Gianni Morandi presenta “C’era un ragazzo – Gianni Morandi Story
Questi spettacoli saranno l’occasione per festeggiare i 60 anni del brano “C’era un ragazzo che come me amava i Beatles e i Rolling Stones” scritta nel 1966 da Franco Migliacci e Mauro Lusini, considerato il brano più rappresentativo e importante della carriera di Gianni Morandi. Ad inaugurare il tour sarà l’appuntamento a Conegliano il prossimo 15 aprile presso il Prealpi SanBiagio Arena. La scaletta ripercorrerà i grandi classici del suo repertorio, che continuano ad essere tramandati di generazione in generazione, senza dimenticare i brani dell’ultimo progetto discografico EVVIVA!. L’artista sarà accompagnato sul palco da una superband – diretta dal Maestro Luca Colombo – che arricchirà con talento ed energia le atmosfere di ogni brano. Radio Italia solomusicaitaliana è la radio ufficiale del tour.
L’amicizia con Jovanotti
Gianni ci accoglie con il solito sorriso, è in videochiamata con il suo grande amico Jovanotti: “Ho instaurato da tempo un rapporto molto buono, molto amichevole con Jovanotti. Lo trovo una persona estremamente generosa. Non dico che siamo uguali caratterialmente, ma siamo molto vicini. Siamo diventati amici. Quando mi sono fatto male alla mano, mi sono bruciato qui a 50 metri da casa e sono finito all’ospedale di Cesena, al Bufalini, nel reparto grandi ustioni. Sono stato ricoverato 29-30 giorni, in pieno periodo Covid. Una sera mi arriva una telefonata da Lorenzo: era un po’ che non ci sentivamo. Mi chiede cosa fosse successo e io gli racconto dell’incidente. Lui mi dice: “Ti mando una canzone, se ti va cantala”. Era L’Allegria. Quando l’ho ascoltata ho sentito subito che mi dava forza. L’ho registrata a Bologna”.

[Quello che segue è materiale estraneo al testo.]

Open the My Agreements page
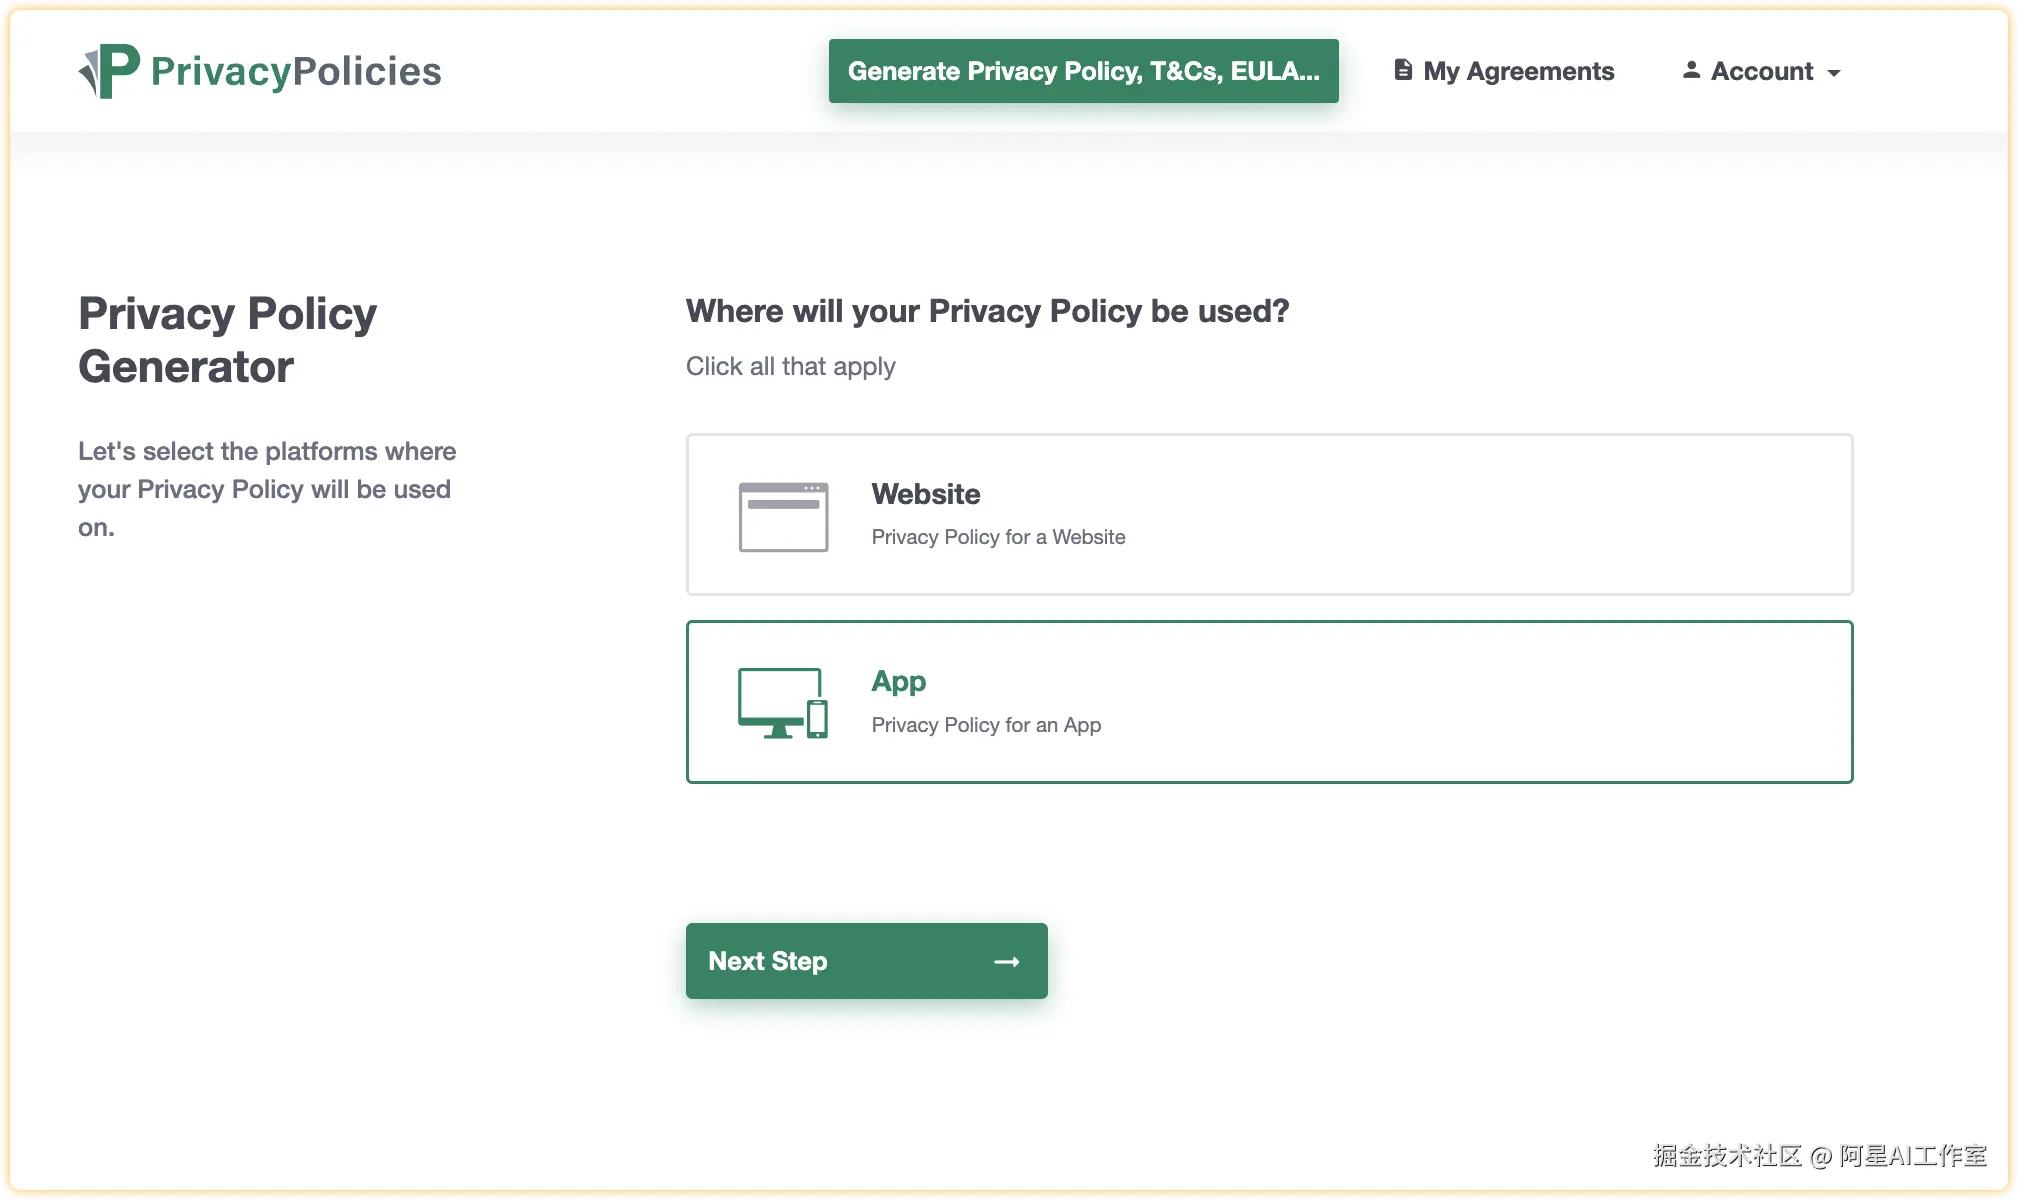The height and width of the screenshot is (1200, 2018). coord(1518,71)
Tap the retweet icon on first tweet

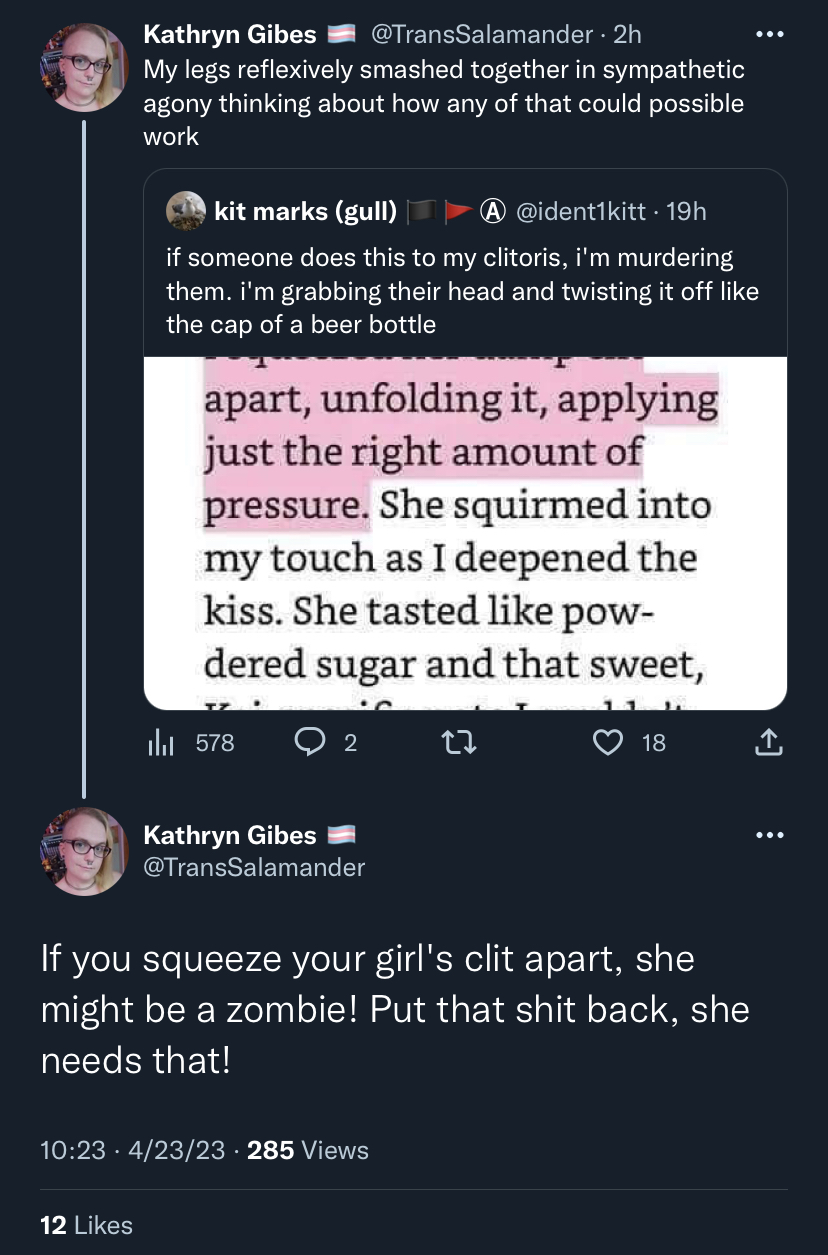(x=466, y=742)
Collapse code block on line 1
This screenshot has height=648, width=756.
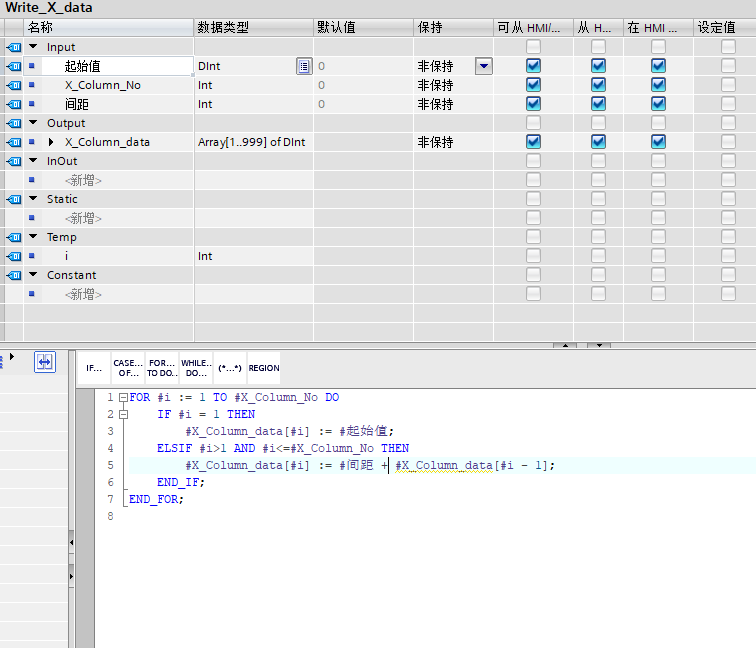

Morandi poi ricorda la collaborazione che ha avuto con Lorenzo per il brano di Sanremo: “Poi dovevo andare a Sanremo e lui mi ha scritto Apri tutte le porte, che è stata un’altra canzone importante. Adesso, sapendo che stavo partendo con il tour, mi ha detto: “Ti scrivo un pezzo per l’inizio dello spettacolo, un testo in cui racconti qualcosa di te”. Gli è venuta l’idea di Mogol d’Oro e il giorno dopo mi ha mandato tutto, testo e musica. L’abbiamo registrata ed è nata così”.
Il tour 2026
La conversazione, che avviene nel giardino che circonda la magione, si sposta sul tour che tra qualche giorno lo vedrà protagonista assoluto di una serie di date sold out: “Questo tour è nato per festeggiare i miei 60 anni di carriera. Una delle canzoni simbolo nasceva nel periodo della guerra in Vietnam, ma purtroppo la guerra esiste ancora: non si spegne mai, quindi quei brani restano sempre attuali”.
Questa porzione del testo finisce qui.